San Benito County Public Health officials are reporting the number of new daily cases of Covid-19 has gone back up, slowing down any progress they made to move into the next level of the California Blueprint for a safer economy.
The data from the Public Health Services’ latest community newsletter shows that San Benito County continues to be at the red “Substantial” risk level as of Nov. 10.
The county, according to state data, had a case rate of 6.2 daily new cases per 100,000 residents and a test positivity rate of 3.1 percent for the week ending Oct. 31.

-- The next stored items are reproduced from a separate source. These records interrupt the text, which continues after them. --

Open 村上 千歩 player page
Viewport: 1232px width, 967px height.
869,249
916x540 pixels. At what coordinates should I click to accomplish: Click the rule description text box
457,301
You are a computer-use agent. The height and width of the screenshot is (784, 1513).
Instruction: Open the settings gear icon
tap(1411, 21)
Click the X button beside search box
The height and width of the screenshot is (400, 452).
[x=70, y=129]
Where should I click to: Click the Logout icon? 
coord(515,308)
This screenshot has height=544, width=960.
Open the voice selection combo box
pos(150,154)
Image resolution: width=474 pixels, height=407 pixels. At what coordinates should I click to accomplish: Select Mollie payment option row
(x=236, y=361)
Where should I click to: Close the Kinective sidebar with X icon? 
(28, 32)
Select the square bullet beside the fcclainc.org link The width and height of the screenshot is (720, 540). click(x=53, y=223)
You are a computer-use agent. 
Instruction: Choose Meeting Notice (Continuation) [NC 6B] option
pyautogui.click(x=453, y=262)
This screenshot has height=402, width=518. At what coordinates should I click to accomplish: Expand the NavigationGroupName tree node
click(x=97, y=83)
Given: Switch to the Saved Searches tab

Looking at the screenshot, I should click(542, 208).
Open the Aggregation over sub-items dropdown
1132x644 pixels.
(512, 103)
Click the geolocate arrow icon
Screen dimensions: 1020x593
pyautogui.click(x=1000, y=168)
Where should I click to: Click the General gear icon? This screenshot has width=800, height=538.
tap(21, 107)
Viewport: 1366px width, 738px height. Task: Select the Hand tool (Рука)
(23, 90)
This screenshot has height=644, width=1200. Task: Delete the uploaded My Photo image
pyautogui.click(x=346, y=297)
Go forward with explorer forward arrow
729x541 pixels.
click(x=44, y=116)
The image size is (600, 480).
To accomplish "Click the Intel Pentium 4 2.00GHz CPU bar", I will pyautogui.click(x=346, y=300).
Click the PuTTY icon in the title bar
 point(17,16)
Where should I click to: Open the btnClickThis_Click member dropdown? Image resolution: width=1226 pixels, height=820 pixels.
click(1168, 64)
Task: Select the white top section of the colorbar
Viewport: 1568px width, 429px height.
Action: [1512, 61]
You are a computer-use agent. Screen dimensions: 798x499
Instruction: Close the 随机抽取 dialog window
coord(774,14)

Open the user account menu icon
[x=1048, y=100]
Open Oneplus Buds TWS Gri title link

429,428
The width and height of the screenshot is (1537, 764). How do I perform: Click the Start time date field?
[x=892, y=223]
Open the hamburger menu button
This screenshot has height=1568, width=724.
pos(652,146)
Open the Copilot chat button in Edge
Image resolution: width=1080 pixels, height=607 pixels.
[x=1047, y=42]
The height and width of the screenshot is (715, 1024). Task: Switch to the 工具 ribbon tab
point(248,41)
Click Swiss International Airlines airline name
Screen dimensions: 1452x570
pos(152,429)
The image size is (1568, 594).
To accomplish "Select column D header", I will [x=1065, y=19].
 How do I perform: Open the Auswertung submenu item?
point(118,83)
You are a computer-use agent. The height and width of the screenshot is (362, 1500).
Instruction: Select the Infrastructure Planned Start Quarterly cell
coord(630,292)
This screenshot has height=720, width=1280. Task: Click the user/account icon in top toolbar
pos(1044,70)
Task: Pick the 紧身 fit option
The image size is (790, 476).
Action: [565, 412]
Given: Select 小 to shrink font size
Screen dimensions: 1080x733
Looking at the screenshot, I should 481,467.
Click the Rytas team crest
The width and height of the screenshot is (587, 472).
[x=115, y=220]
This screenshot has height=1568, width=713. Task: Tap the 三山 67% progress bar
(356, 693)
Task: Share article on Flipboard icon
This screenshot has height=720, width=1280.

The limits for the “Substantial” are 4-7 daily new cases per 100,000 residents, and a positivity rate between 5-8 percent.
The new numbers are a slight jump from the previous data that showed 5.4 daily new cases per 100,000 residents and a test positivity rate of 2.9 percent for the week ending Oct. 24.
At a minimum, counties must remain in a tier for at least three weeks before moving forward from the red “Substantial” tier to the orange “Moderate” tier after meeting the criteria of the less restrictive level for 14 consecutive days. Data is reviewed weekly and tiers are updated on Tuesdays.
As of Nov. 10, county officials have reported 15 deaths and 1,525 confirmed cases of the novel coronavirus in the county. That’s an increase of 167 cases reported since Oct. 1.
Confirmed cases include patients who have since recovered and those who are deceased. Three deaths were reported last month: the first on Oct. 7, followed by the second death on Oct. 19 and a third just four days later.
The county’s Covid-19 dashboard shows that there are currently 44 active cases with seven new cases as of Nov. 10. There have been 17,407 patients tested for the novel coronavirus locally. Of these, 15,856 have tested negative and 1,466 patients have recovered.
The newsletter also shows that of the 1,525 positive cases of Covid-19, 53 patients are in the 0-4 age group; 380 are in the 5-24 age group; 665 are in the 25-49; 292 patients are in the 50-64 age group; and 134 are age 64 or older.